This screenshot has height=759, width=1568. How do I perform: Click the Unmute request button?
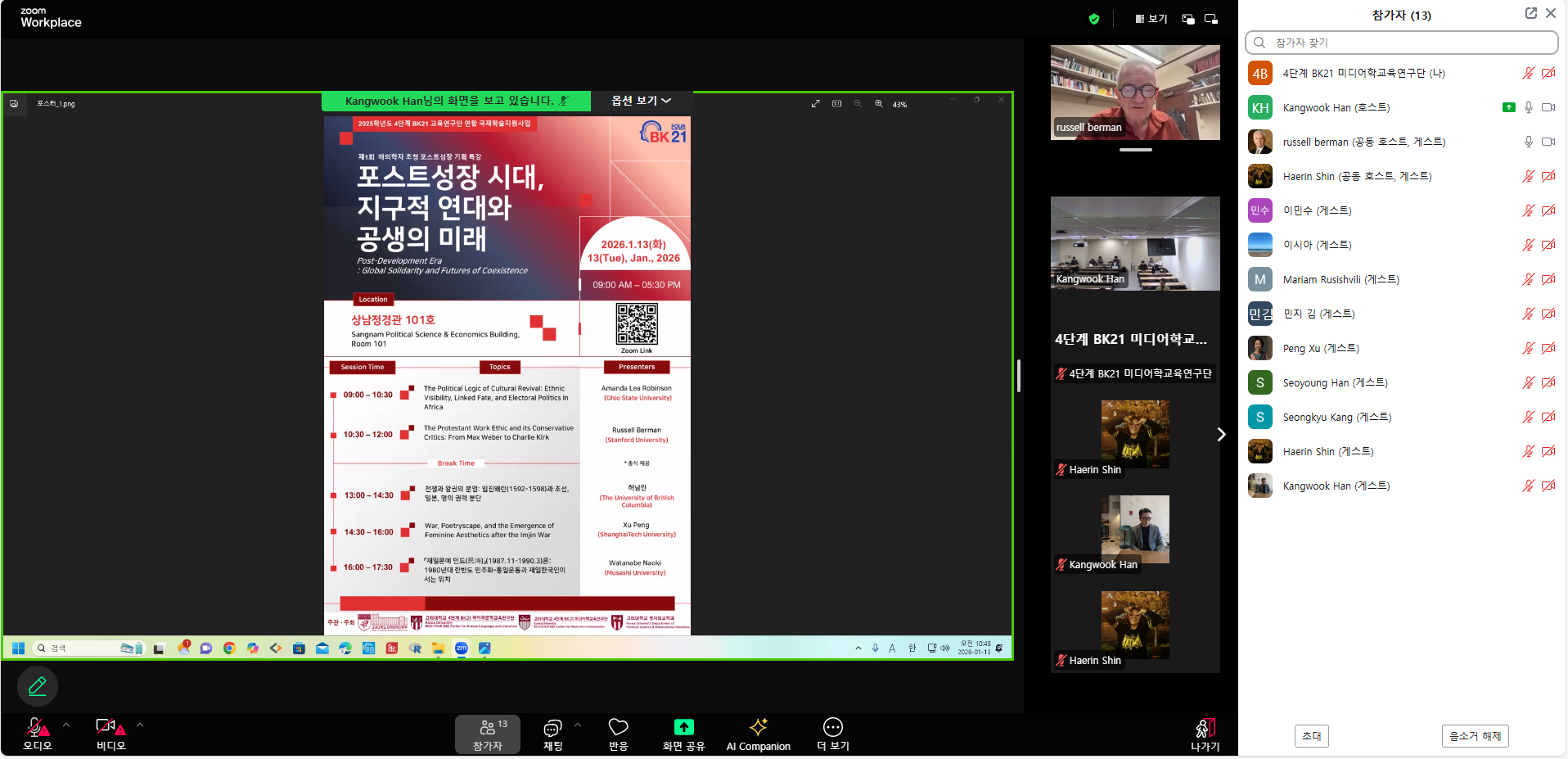pyautogui.click(x=1475, y=736)
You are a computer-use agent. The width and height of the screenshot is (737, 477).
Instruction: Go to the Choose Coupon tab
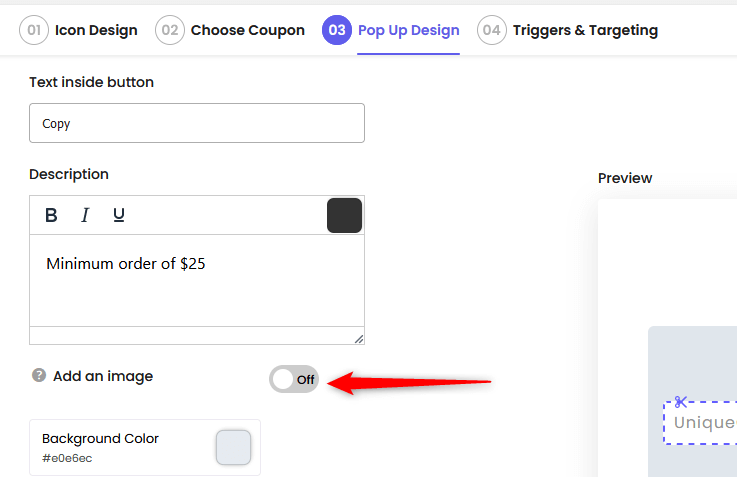(x=248, y=30)
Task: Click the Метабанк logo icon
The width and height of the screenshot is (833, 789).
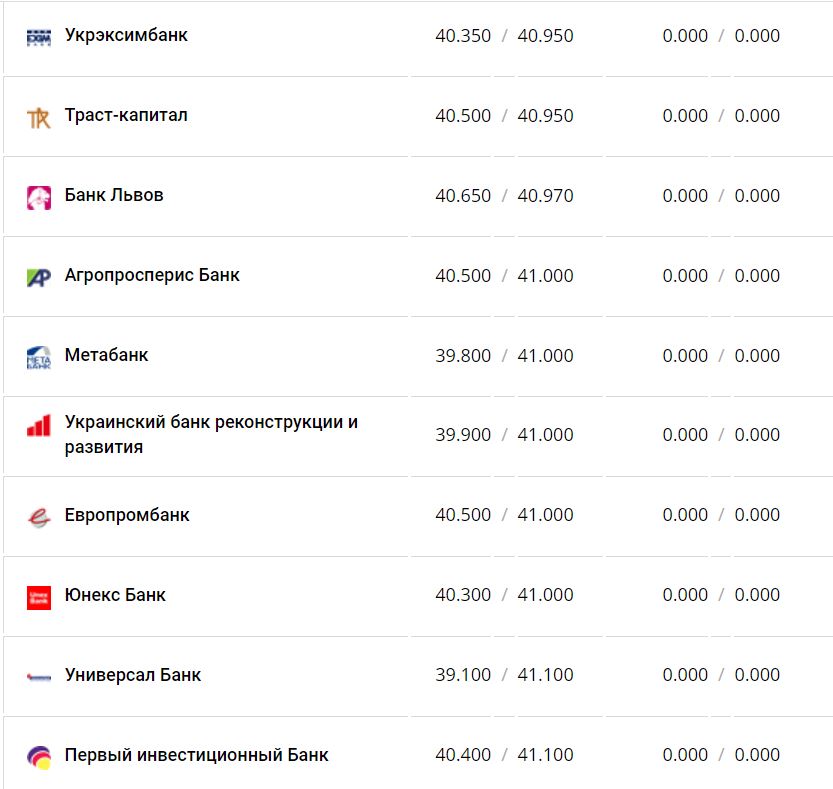Action: coord(38,357)
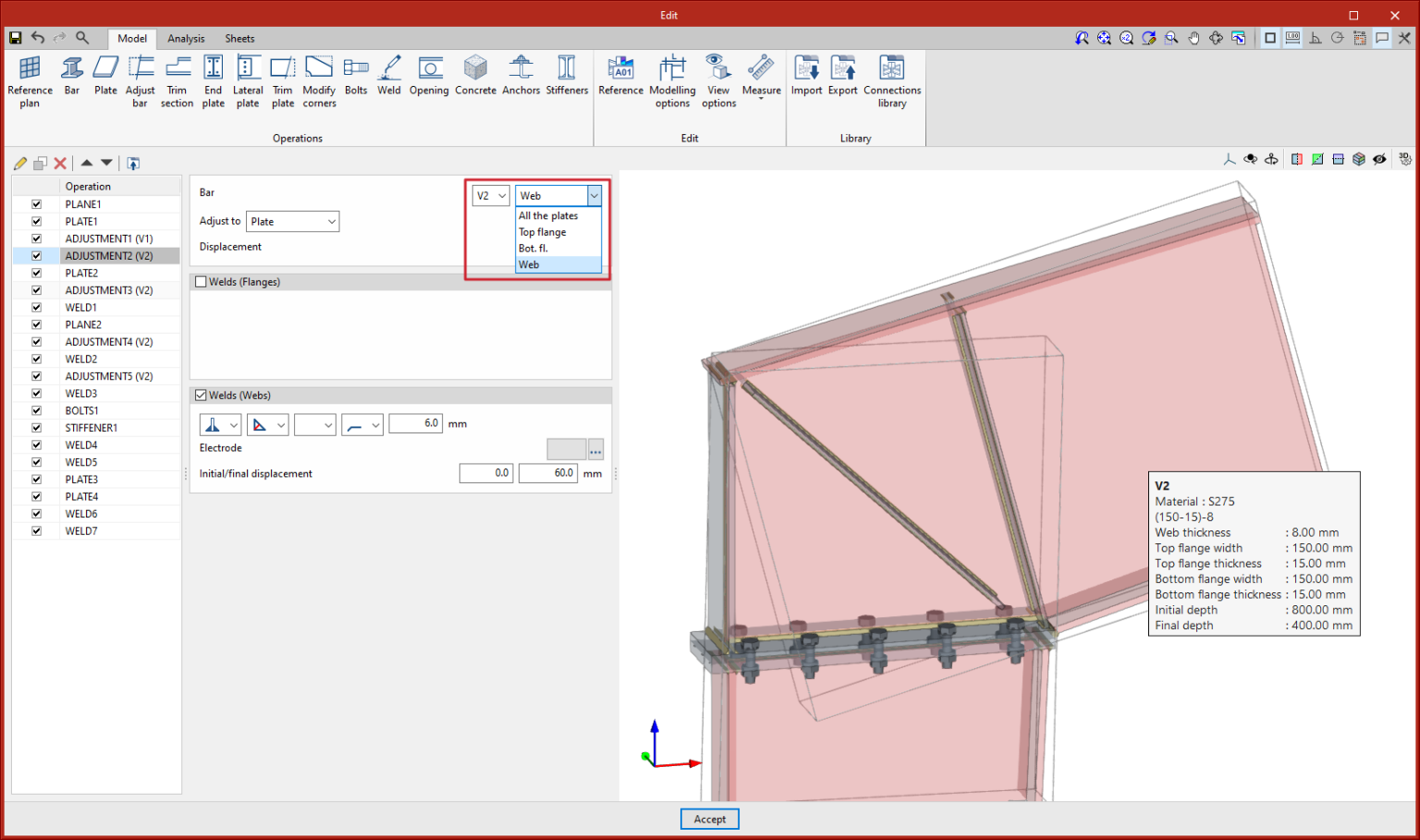Switch to the Analysis tab
This screenshot has height=840, width=1420.
(186, 39)
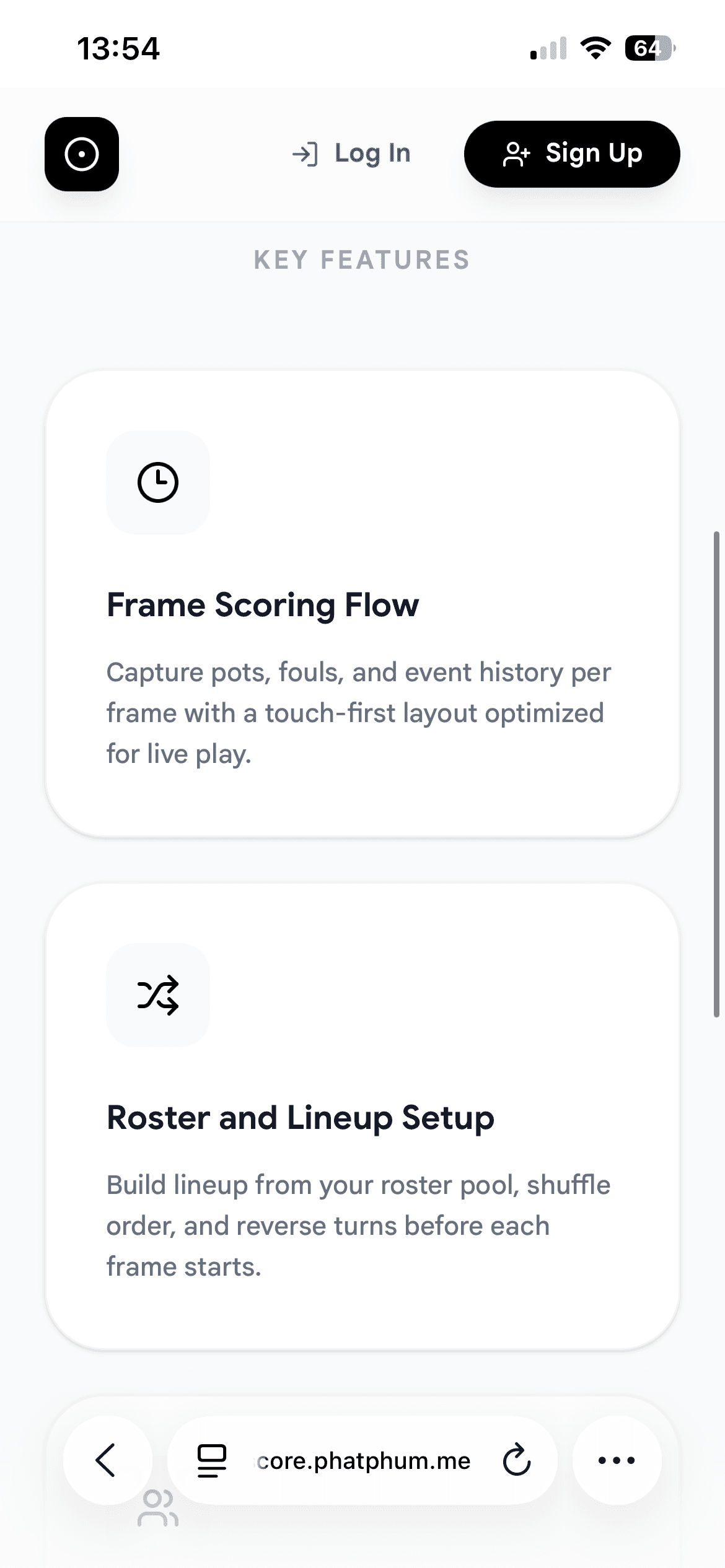Tap the battery indicator in status bar
Viewport: 725px width, 1568px height.
pyautogui.click(x=649, y=48)
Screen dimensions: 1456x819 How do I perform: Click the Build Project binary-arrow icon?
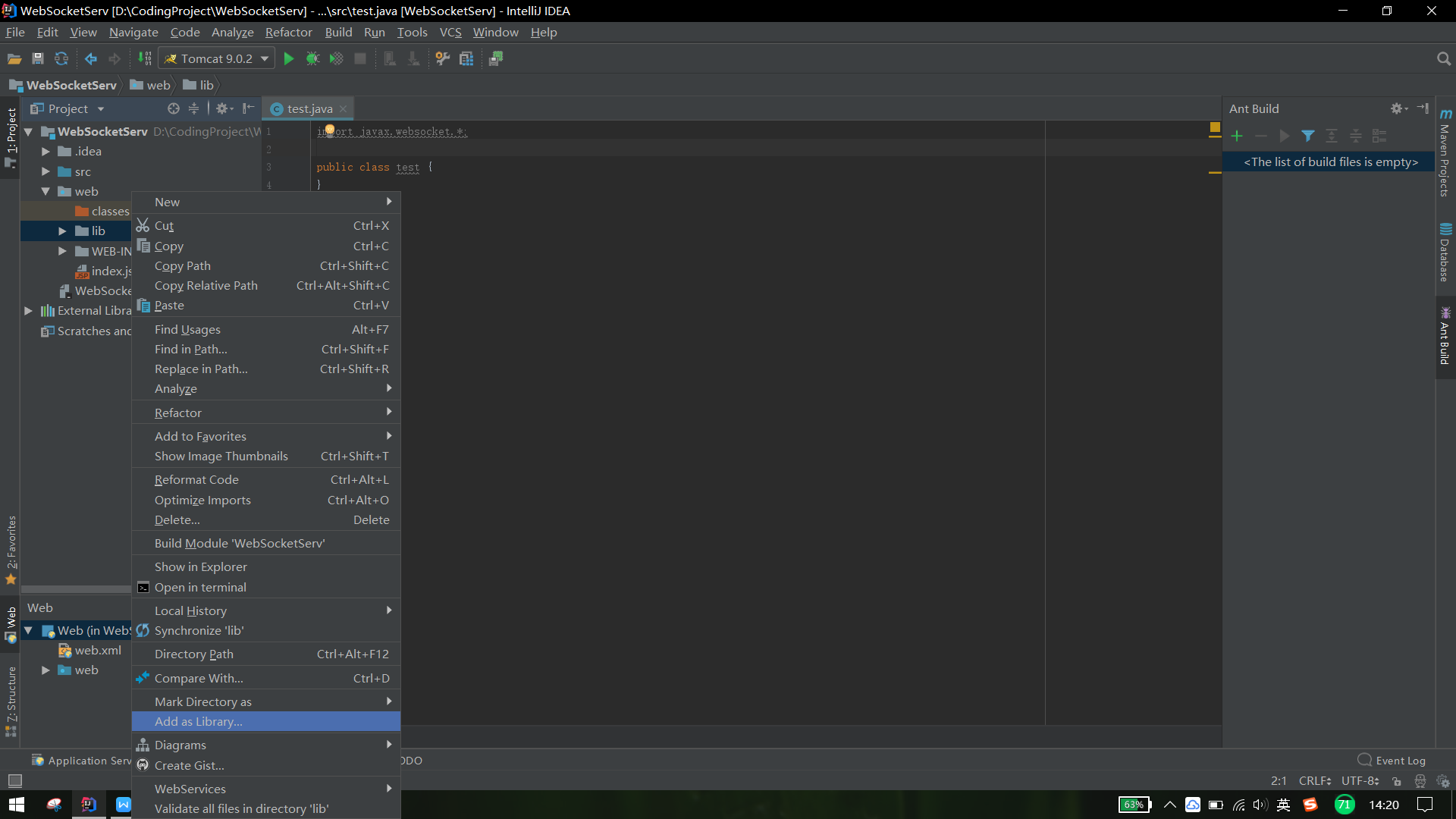(x=144, y=58)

+ + + +

Requirements
Rewrite the entries above with "How do I perform" replaced by "How can I carry out" every time it appears, leaving everything else unchanged. Leave the pictures out of your answer.

Task result
This screenshot has height=759, width=1568. How can I carry out: Click the Unmute request button?
pyautogui.click(x=1475, y=736)
You are a computer-use agent. The width and height of the screenshot is (737, 477).
Instruction: Go to the Choose Coupon tab
(x=248, y=30)
Task: Click the Метабанк logo icon
The width and height of the screenshot is (833, 789).
Action: coord(38,357)
Switch to the Analysis tab
This screenshot has height=840, width=1420.
(186, 39)
Tap the battery indicator in status bar
Viewport: 725px width, 1568px height.
pyautogui.click(x=649, y=48)
Screen dimensions: 1456x819 How can I carry out: Click the Build Project binary-arrow icon?
(x=144, y=58)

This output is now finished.